During the transition from childhood to adolescence, there are changes in sleep that can be explained by biological reasons but also by environmental reasons. Indeed, evening habits are changing: becoming more independent of their parents, teenagers adopt new routines, between homework and screens, which can delay bedtime.

In 2001, authors already observed bedtimes 1 to 3 hours later in adolescence than in preadolescence, associated with difficulty getting up early in the morning. According to a 2012 study, many teens go to bed late on weekdays and then get up early for school, in effect accumulating a debt of sleep that they will try to make up for on weekends with sleep times. longer.

In a study of 31 families and their children aged 8 to 19, funded by the VINCI Autoroutes Foundation, we found an average of 7.49 hours of sleep among children aged 8 to 11, while the American Academy of Sleep Medicine recommends 9 to 12 hours for this age group.
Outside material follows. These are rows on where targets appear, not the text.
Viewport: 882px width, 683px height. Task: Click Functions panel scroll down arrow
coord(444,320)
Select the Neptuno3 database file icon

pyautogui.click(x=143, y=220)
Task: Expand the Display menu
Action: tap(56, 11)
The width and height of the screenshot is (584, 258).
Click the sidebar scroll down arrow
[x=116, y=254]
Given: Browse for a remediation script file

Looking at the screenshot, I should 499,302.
And we saw an average of 7.08 hours of sleep for older kids (14-19), although the AASM recommends 8-10 hours of sleep for this audience. 43% of teenagers aged 12 to 18 sleep less than 7 hours on weekdays.
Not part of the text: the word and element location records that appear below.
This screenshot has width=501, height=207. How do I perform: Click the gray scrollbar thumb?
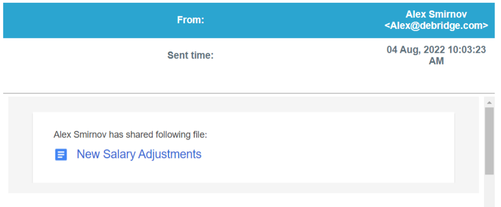tap(489, 141)
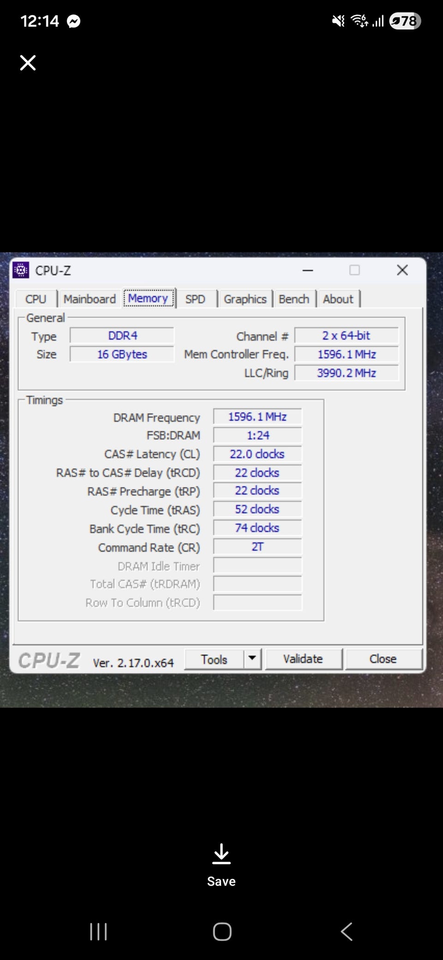
Task: Go to the About tab
Action: (338, 299)
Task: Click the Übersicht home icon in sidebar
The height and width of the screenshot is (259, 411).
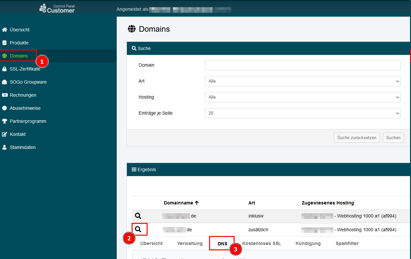Action: [x=4, y=30]
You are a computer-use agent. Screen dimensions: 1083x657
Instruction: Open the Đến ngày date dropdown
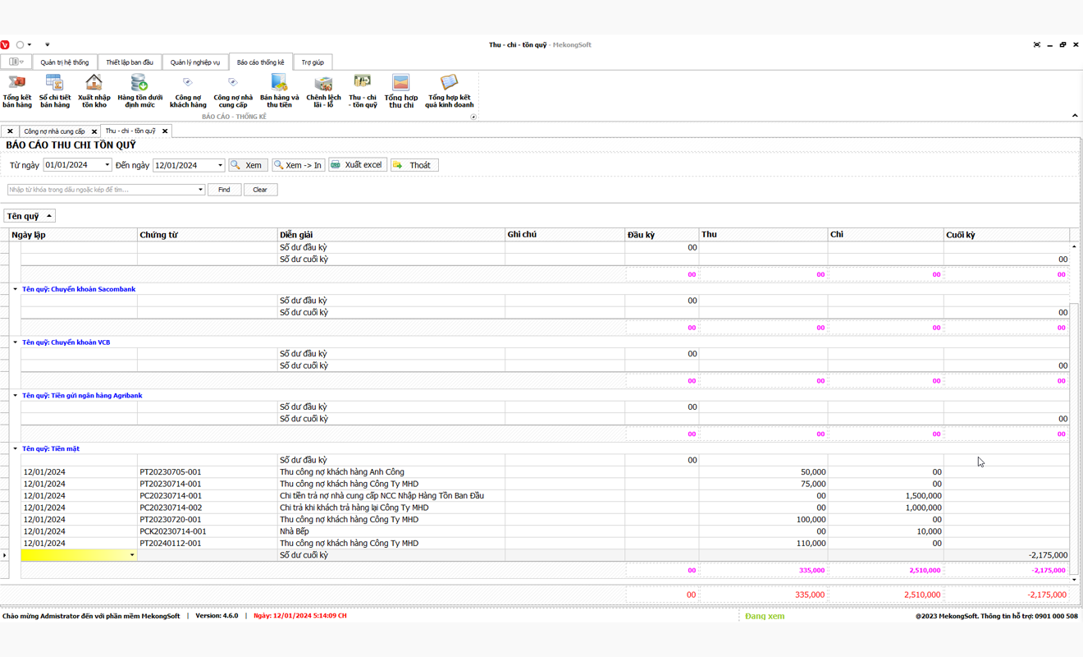[220, 165]
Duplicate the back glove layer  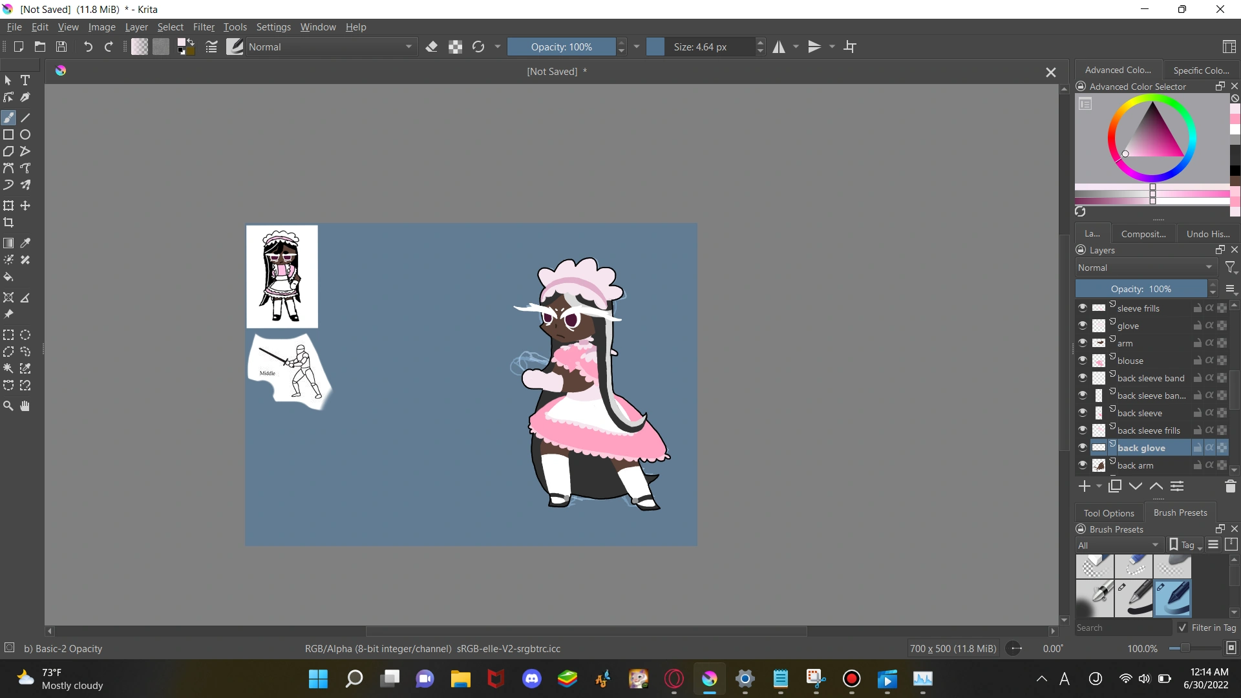[1115, 486]
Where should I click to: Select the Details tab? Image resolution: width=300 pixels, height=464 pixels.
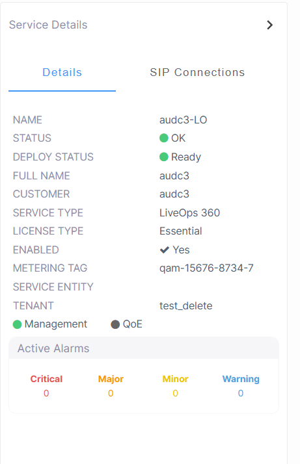[x=62, y=73]
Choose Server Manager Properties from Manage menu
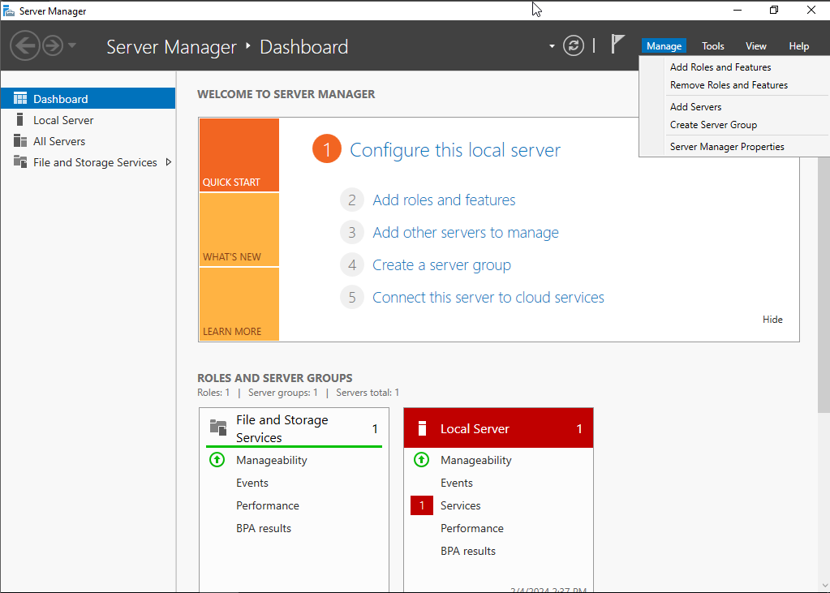This screenshot has width=830, height=593. click(727, 147)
Evening habits are also changing: among the youngest, there are more moments shared with family, especially around television, or time for games or reading. Over time, activities tend to become more individual and centered around screens. One mother aptly describes the change she sees in her teenage daughter:

“We’re a pantry, which means she lives in the self-catering, she eats, she goes to bed, washes herself, etc., but she doesn’t fall asleep much earlier than the others , she is in bed and watching her social networks, series, YouTube […]. The programs we watch don’t interest him. »

Over the years, young people will invest more in their room and their telephone and the moments shared with family in the evening, if there are any left, will be present mainly on weekends and generally around a film.

Some, however, are asking for these times on weekdays in order to be able to watch more: “In fact, if we don’t watch a movie or play board games with the family, they will tell us to go to bed” , recognizes one of the participants. Television would then be a mediator allowing the sharing of a moment with the family and in parallel, a later bedtime.

Regardless of age, screens are present in the evening for most participants, but for the youngest, it is almost exclusively with the family, around the television and mostly at weekends. Among the oldest, use is more individual, mainly centered around the console or the telephone, and both during the week and at the weekend. New activities such as using the phone, homework, revisions or work then replace family time, reading or games that the youngest can adopt.

Thus, television seems to be still invested over the years, but more for the use of video games or watching a movie. Some parents point out that television programming is later than in their day, and, in fact, no longer constitutes a benchmark for bedtime on weekdays.

Aside from screens, the majority of young people practice a hobby, sport or cultural activity at least one evening a week, which can also change evening habits (meals, screen time, family time, bedtime ). Contrary to what one might think, some use screens out of boredom or loneliness, and it would seem that television can be used in these moments of “background noise” to fill the void, as 11-year-old Imane recounts:

“It happens that I am alone on Wednesday and Monday mornings because mom and my brother start early […]. I turn on the TV to get sound. I play my phone a bit or either got another game for my birthday or I make bracelets. »

Thus, television often seems to be used either as a transitional object (towards sleep, for example), or to fill a void, or to allow the family to stay up late, rather than out of a real interest in the programs offered.

*Ella Louis, PhD student at the Inter-University Psychology Laboratory, Savoie Mont Blanc University.